▶ [Work request]:
Find the lines below that contain the string "agent". Copy each one.

[Supplied data]

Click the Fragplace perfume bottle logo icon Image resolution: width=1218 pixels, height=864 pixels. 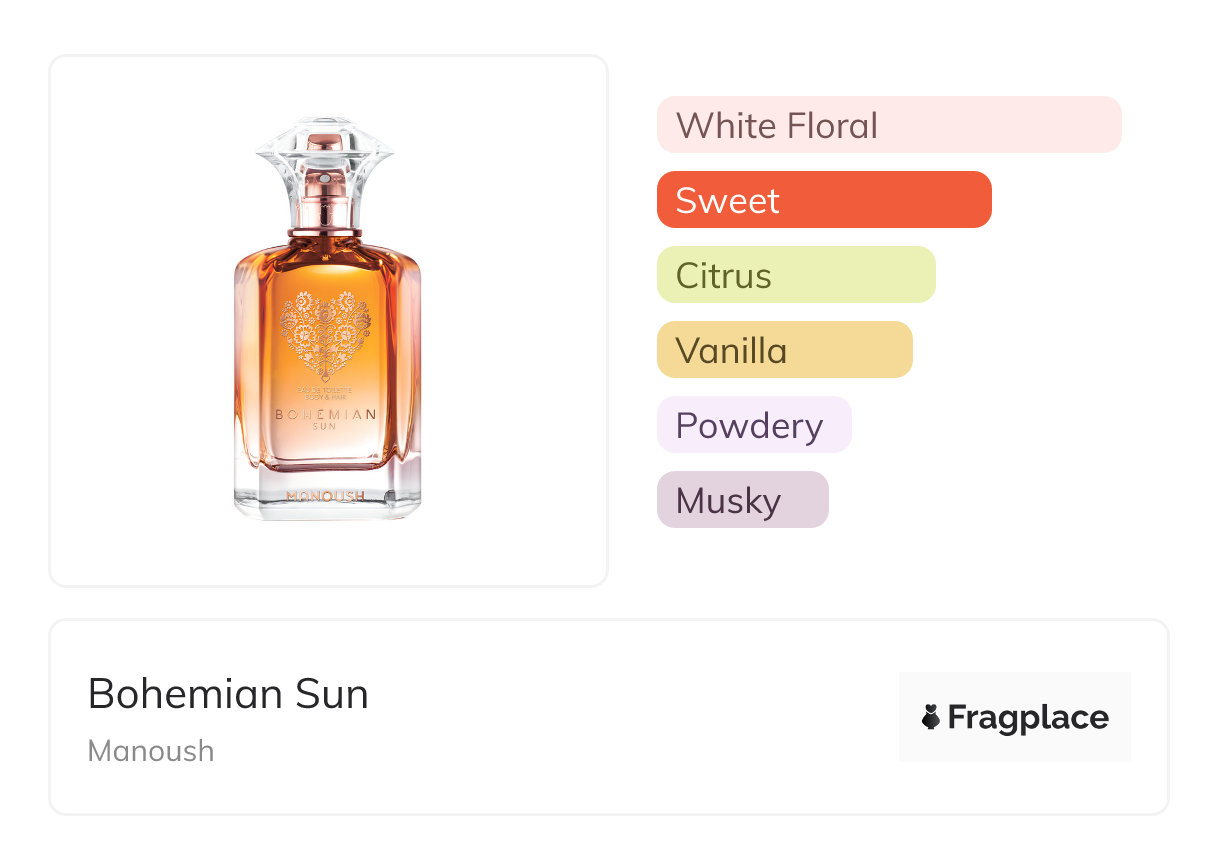tap(931, 717)
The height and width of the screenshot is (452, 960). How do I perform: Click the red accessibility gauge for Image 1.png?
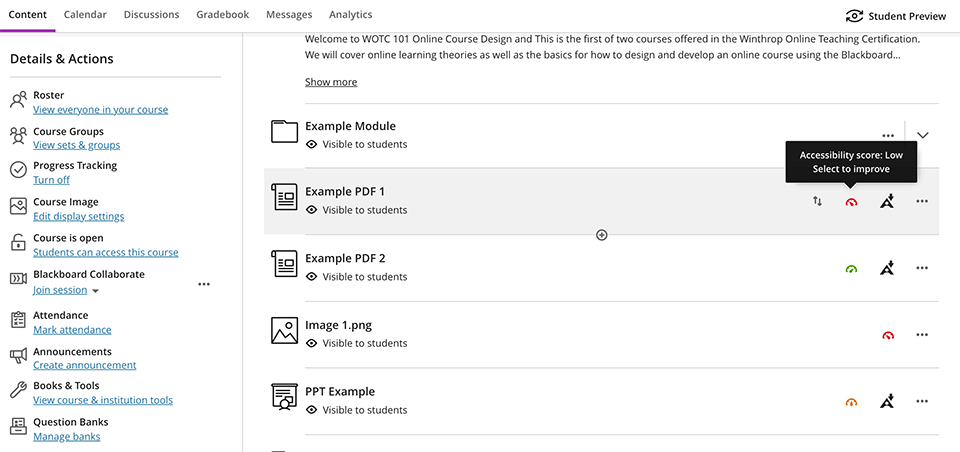coord(888,335)
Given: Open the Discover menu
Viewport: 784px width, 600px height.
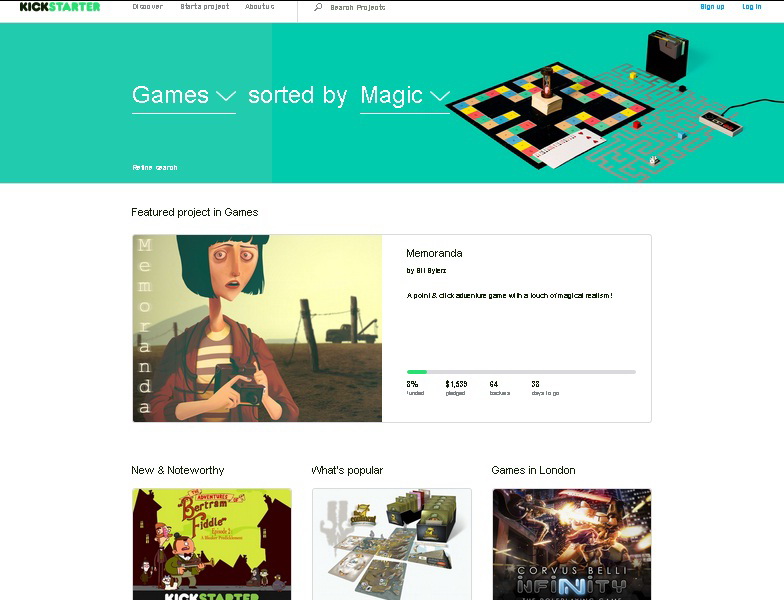Looking at the screenshot, I should tap(148, 6).
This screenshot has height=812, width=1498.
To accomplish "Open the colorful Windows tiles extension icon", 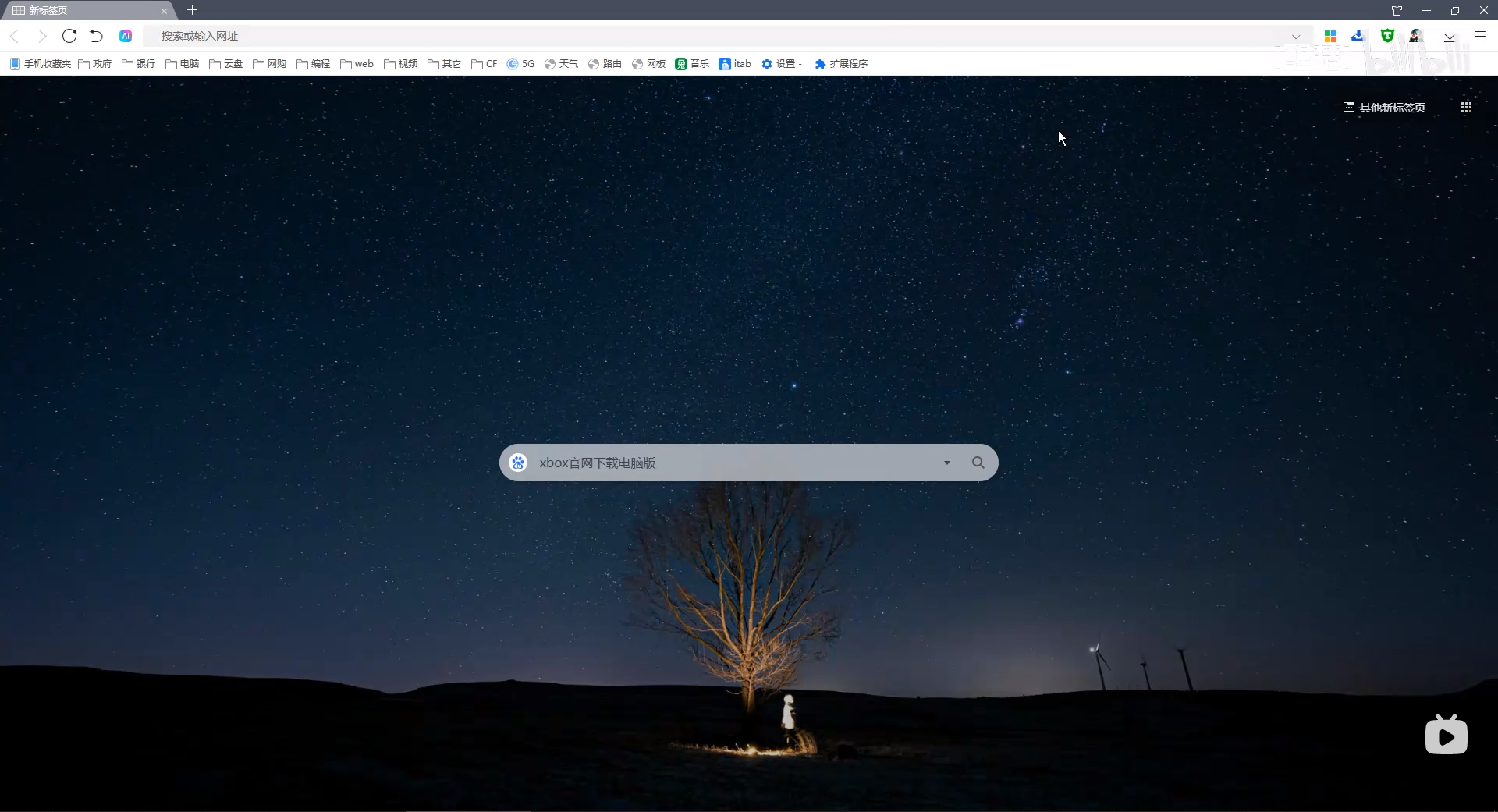I will (1331, 36).
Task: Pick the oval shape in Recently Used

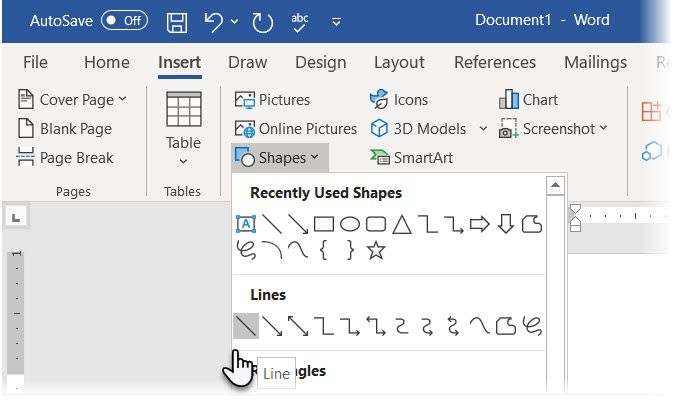Action: click(350, 224)
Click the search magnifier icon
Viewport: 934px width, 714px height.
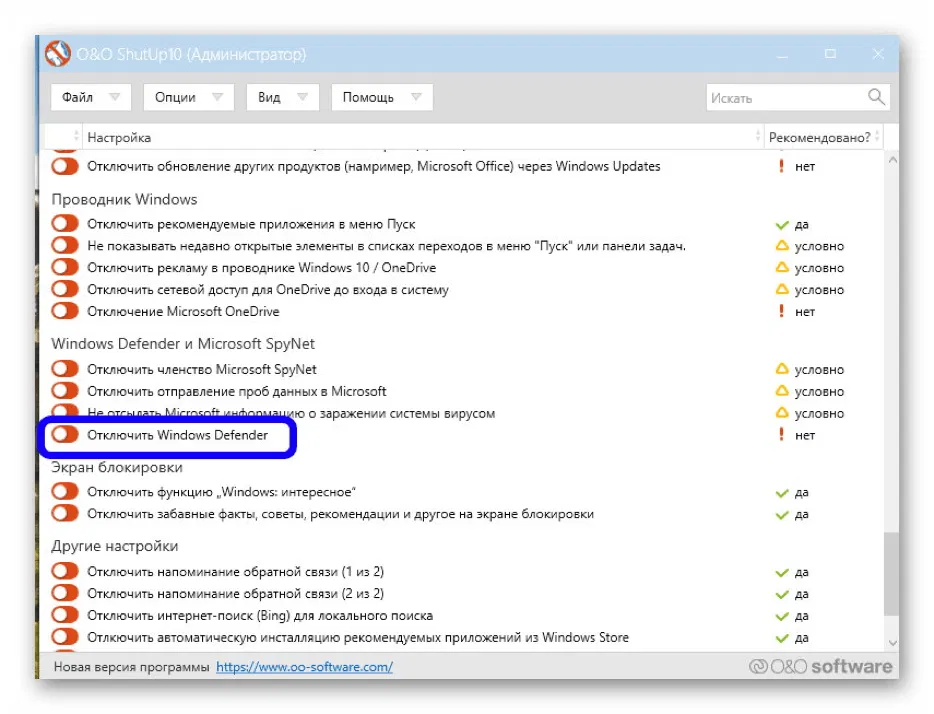875,97
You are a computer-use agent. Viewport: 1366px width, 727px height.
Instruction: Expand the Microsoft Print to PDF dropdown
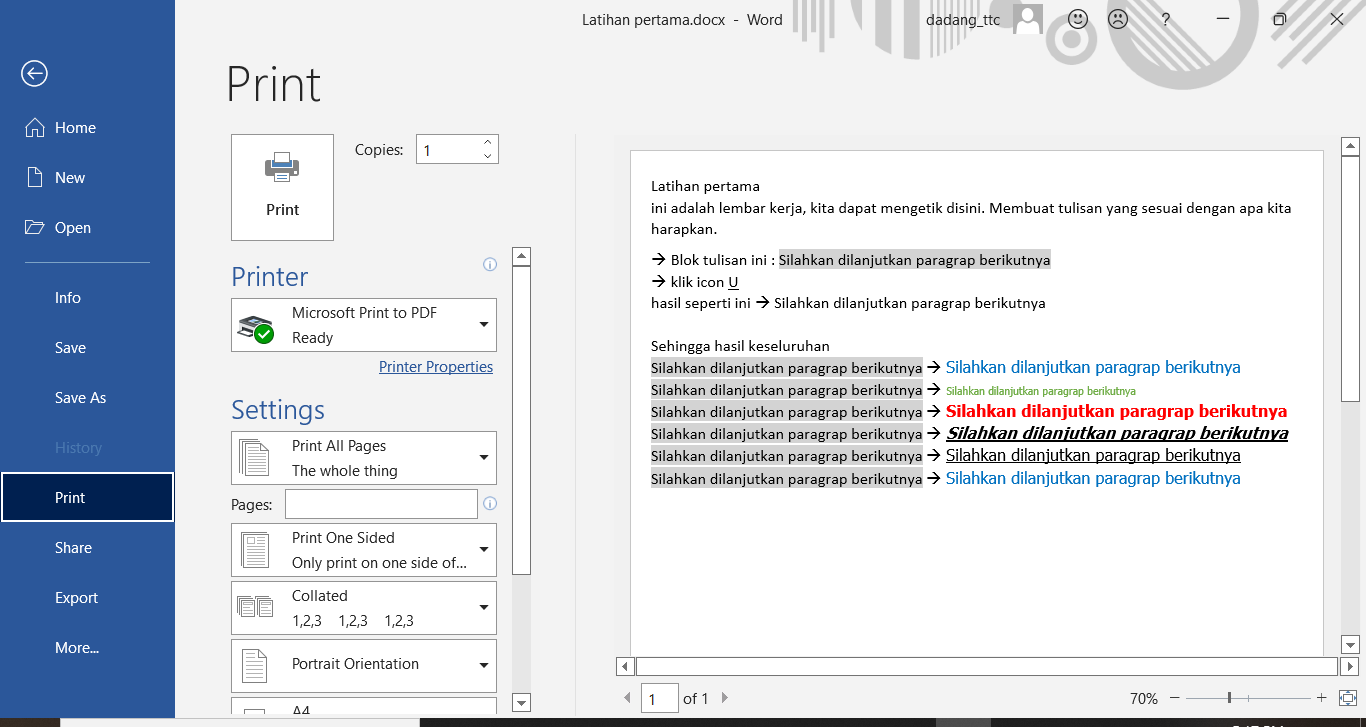tap(484, 325)
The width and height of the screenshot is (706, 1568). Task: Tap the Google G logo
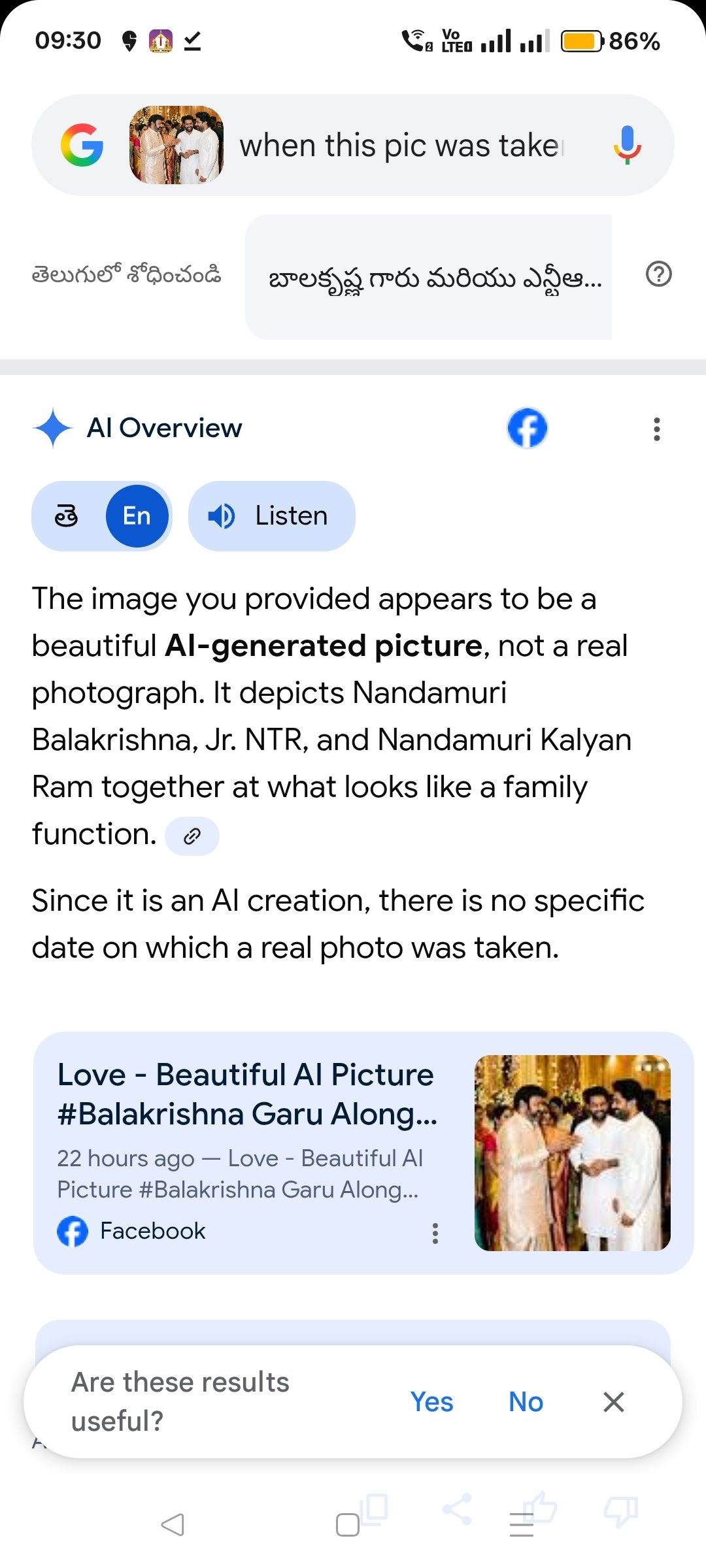[82, 145]
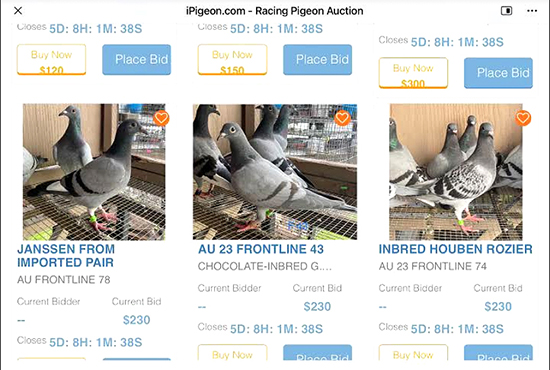View the AU 23 Frontline 43 pigeon photo
This screenshot has width=550, height=370.
click(x=275, y=172)
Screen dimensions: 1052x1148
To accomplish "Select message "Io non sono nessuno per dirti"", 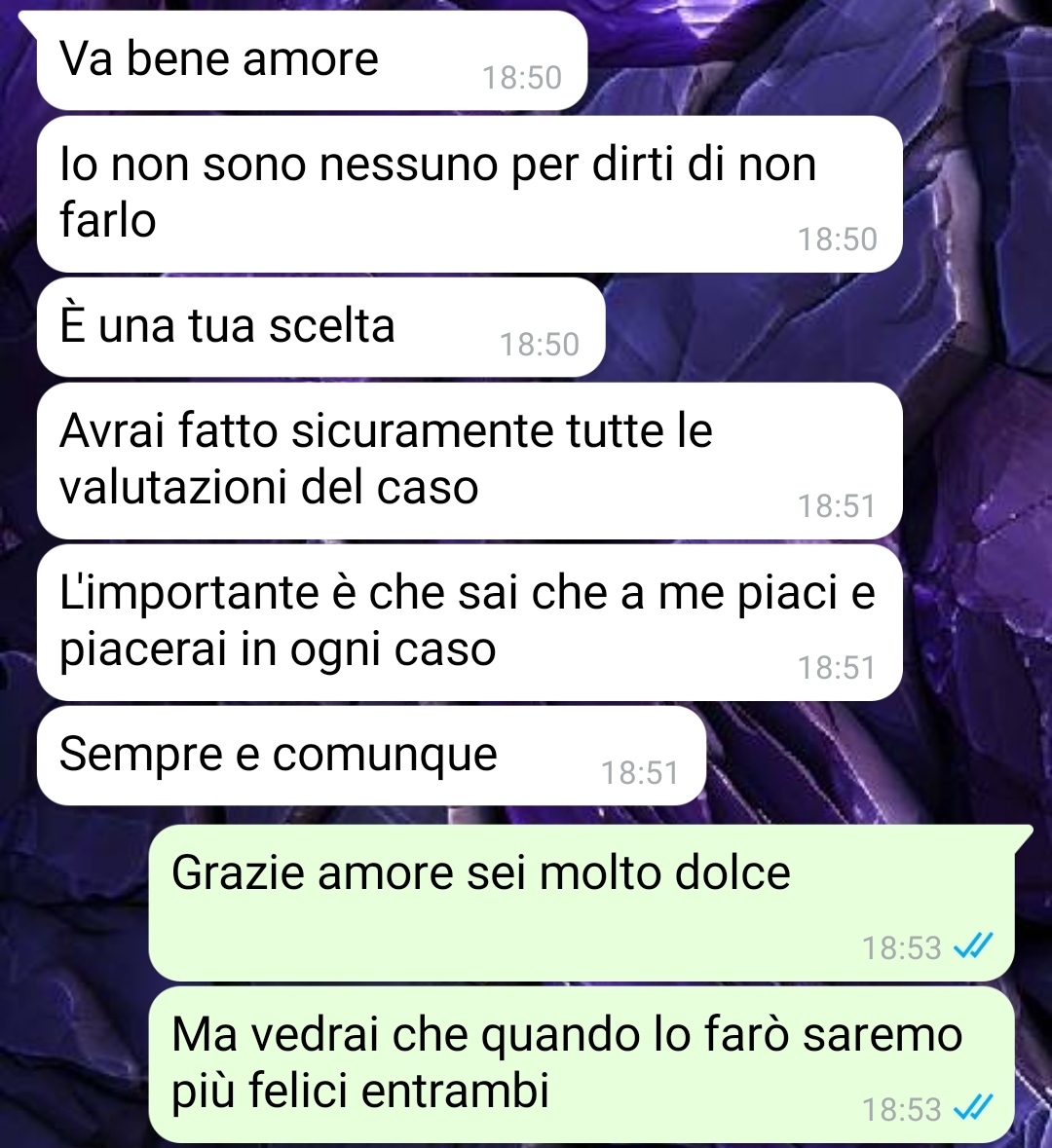I will point(469,194).
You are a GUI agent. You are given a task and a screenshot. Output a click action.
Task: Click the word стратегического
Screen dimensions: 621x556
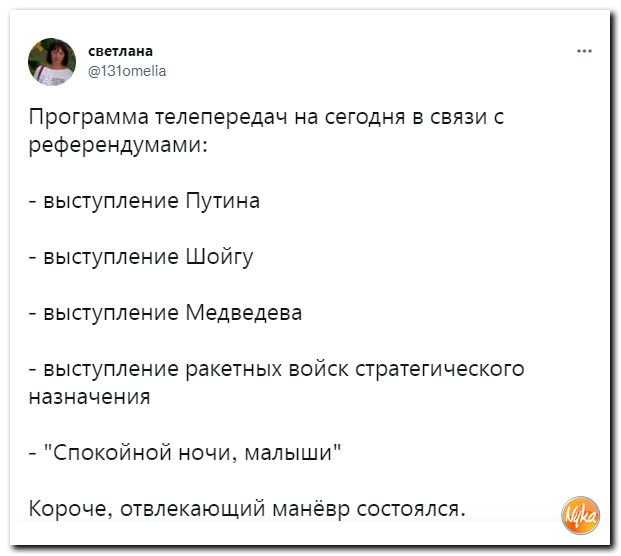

[/Supplied data]

▶ [Exercise output]:
You are a computer-use agent. Viewport: 1366px width, 727px height.
You are a GUI agent. You are given a task and a screenshot. Output a click action.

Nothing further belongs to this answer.